#### Provided entries

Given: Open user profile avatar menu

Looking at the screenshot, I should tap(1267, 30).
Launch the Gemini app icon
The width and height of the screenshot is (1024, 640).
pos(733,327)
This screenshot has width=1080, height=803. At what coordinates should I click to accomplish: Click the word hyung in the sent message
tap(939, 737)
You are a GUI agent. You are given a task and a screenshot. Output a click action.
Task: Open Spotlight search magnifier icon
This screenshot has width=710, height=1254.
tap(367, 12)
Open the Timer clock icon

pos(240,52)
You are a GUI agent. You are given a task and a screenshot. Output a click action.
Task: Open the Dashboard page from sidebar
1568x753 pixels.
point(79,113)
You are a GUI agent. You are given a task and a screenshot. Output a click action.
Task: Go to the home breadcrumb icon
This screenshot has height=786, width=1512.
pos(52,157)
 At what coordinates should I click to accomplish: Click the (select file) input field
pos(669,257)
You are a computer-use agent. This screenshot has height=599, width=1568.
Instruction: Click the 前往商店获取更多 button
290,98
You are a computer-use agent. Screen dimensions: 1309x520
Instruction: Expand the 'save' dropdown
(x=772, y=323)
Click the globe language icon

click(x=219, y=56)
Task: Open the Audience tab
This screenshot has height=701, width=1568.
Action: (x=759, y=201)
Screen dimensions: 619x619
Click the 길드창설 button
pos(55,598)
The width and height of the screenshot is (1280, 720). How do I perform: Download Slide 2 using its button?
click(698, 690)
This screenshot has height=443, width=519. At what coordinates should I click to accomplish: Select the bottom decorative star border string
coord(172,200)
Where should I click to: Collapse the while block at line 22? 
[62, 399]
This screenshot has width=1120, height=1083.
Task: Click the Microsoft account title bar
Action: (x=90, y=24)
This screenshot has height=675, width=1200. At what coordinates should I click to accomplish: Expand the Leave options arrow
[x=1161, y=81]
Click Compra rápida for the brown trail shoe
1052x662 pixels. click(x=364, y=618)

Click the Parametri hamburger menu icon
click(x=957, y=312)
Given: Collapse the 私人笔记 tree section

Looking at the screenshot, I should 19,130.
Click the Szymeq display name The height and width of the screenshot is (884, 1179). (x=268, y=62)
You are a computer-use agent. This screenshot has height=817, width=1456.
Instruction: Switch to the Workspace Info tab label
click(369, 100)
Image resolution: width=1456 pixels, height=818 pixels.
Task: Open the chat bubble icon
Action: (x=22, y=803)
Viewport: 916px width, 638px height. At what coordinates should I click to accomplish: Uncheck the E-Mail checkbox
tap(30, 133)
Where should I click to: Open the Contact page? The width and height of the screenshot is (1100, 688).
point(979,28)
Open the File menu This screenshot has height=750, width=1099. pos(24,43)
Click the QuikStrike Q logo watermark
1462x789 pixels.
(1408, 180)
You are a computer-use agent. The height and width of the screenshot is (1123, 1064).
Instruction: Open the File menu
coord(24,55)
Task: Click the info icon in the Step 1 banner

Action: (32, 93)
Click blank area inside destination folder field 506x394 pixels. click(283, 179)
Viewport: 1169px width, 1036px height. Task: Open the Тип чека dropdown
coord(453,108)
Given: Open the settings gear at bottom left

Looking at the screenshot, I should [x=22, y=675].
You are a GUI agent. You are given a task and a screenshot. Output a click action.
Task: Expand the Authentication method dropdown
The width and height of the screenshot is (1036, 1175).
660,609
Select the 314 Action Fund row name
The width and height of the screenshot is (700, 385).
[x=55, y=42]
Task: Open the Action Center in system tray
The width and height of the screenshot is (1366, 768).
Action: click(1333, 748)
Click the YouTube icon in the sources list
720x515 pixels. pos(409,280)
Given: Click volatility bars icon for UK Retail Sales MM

########

● **What you need to do**: Each line above that holds the string "dimensions" should be copied and shown.

● **The answer**:
You are a computer-use agent. Screen dimensions: 1309x520
Screen dimensions: 619x619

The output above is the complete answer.